#### DATASET:
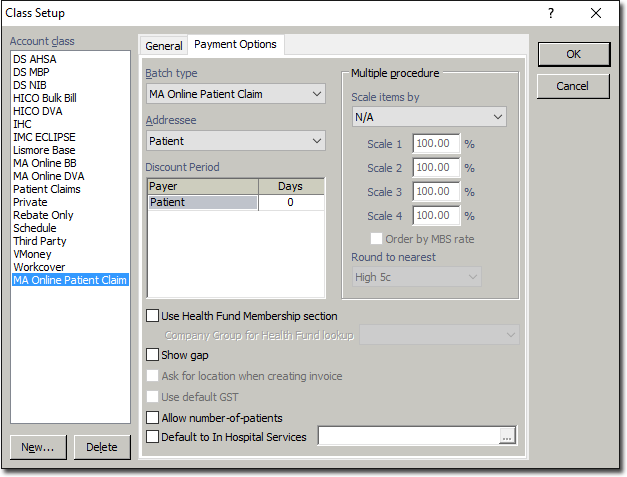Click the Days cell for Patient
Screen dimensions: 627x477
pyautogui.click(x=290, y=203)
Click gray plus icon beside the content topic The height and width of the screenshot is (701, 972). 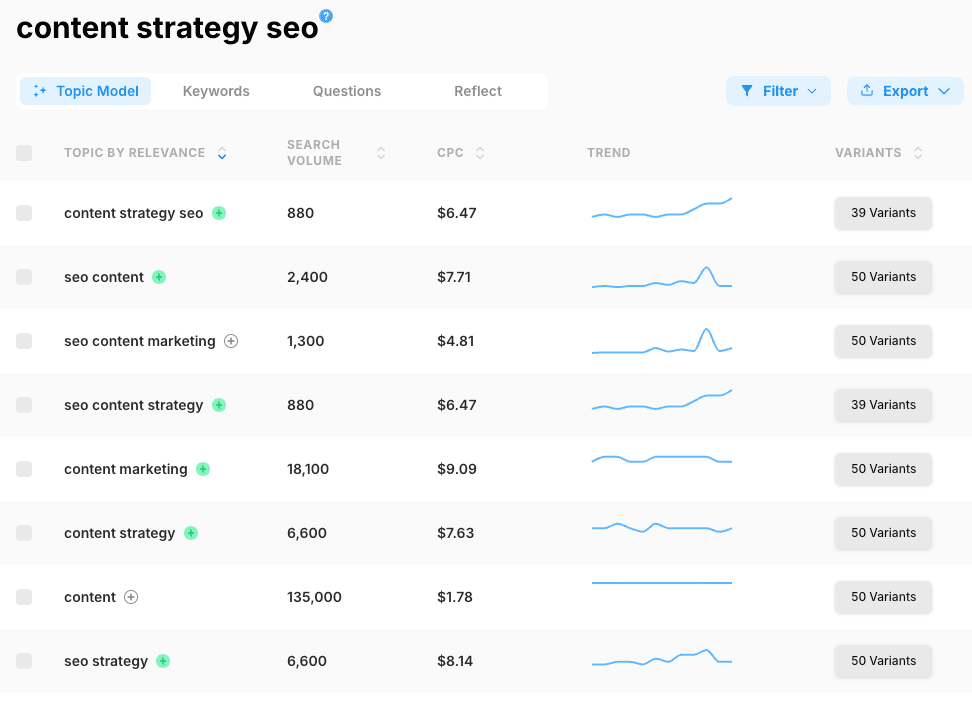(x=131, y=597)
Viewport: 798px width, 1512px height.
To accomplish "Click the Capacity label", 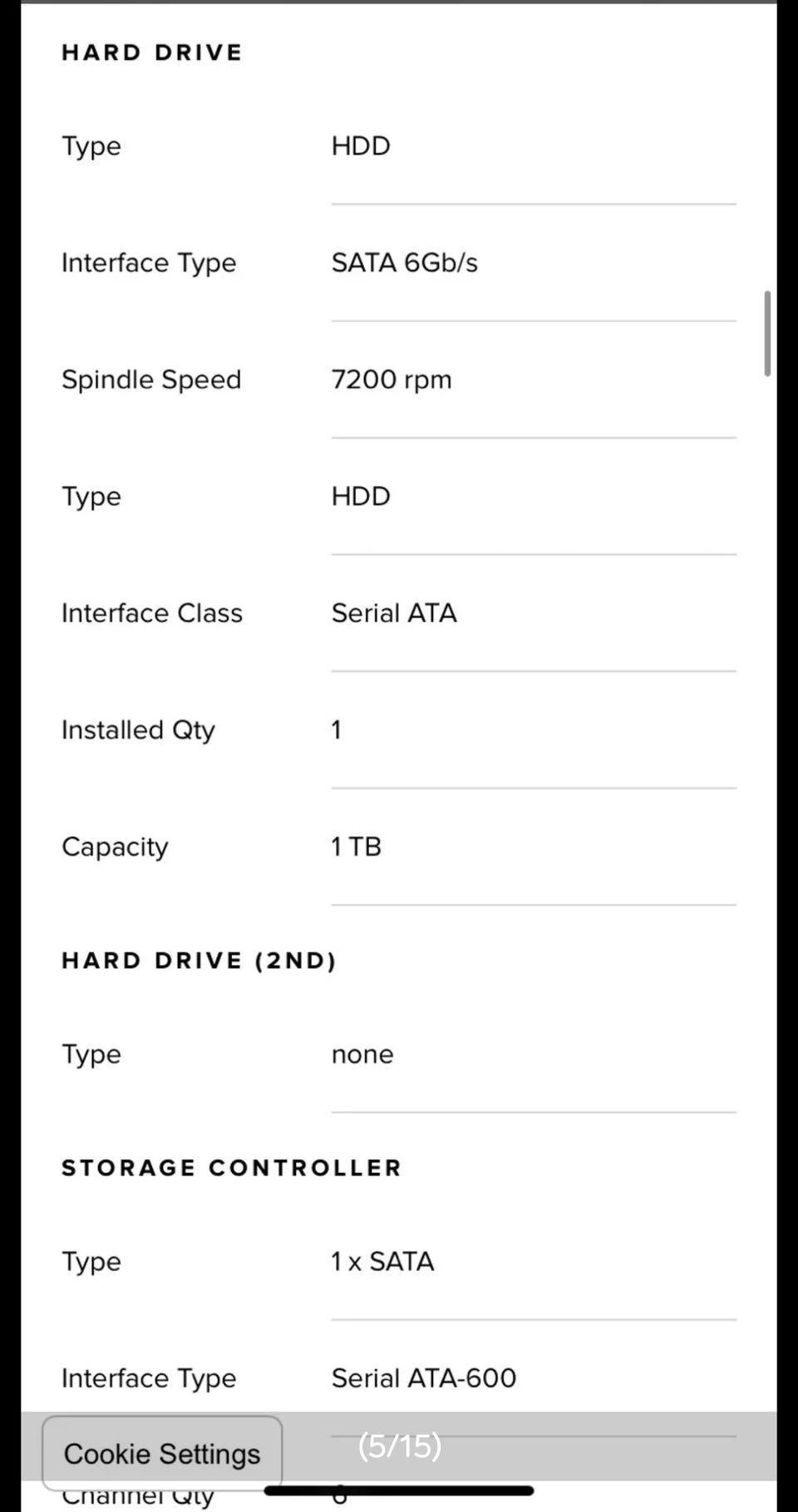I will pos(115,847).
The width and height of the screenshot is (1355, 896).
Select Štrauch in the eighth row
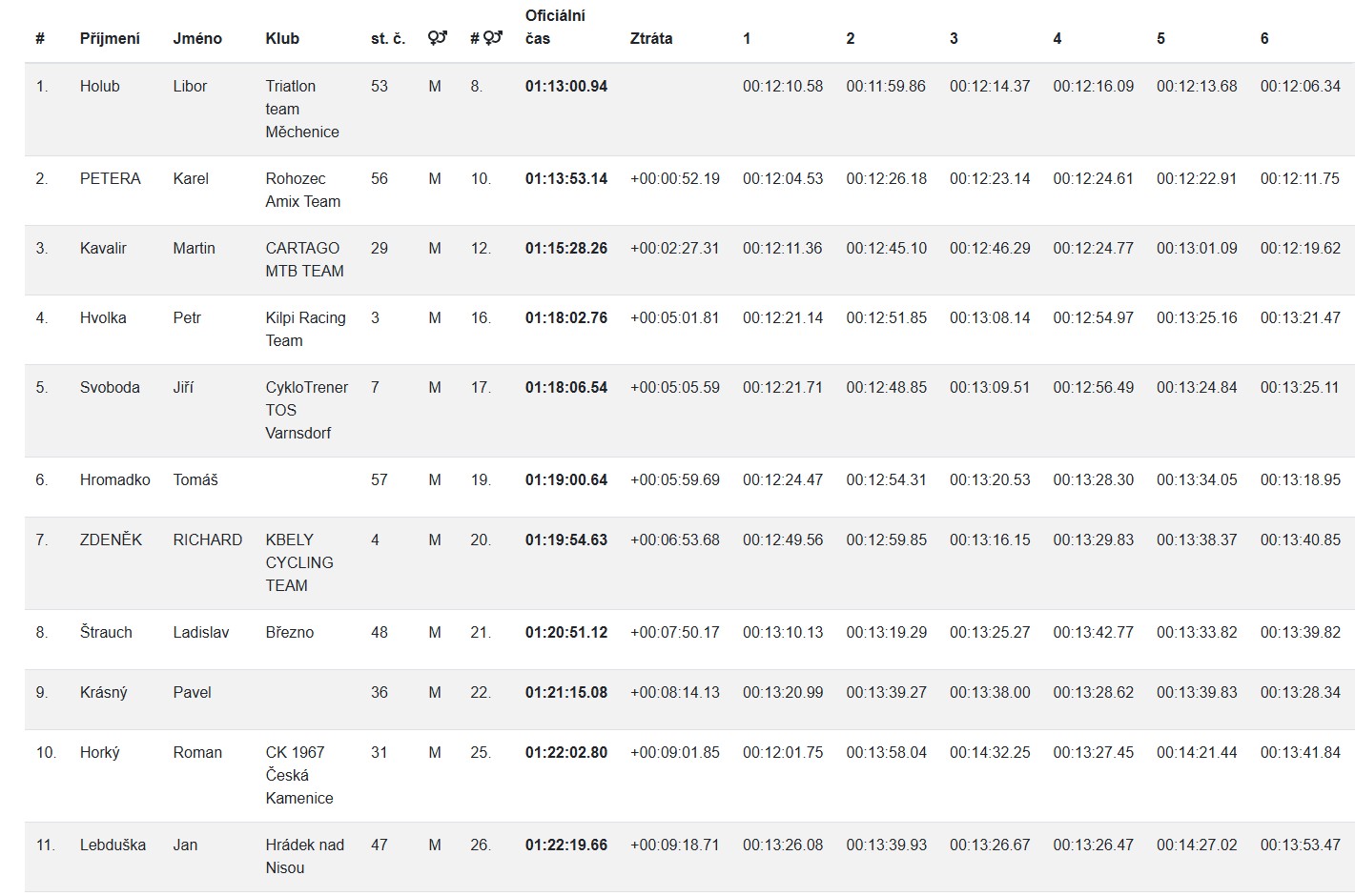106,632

#### PROBLEM STATEMENT:
Pictures are not part of the answer. Restate word for word the lines from the one with "The width and" through the last line of the records.

#### SOLUTION:
The width and height of the screenshot is (1355, 896).
Select Štrauch in the eighth row
106,632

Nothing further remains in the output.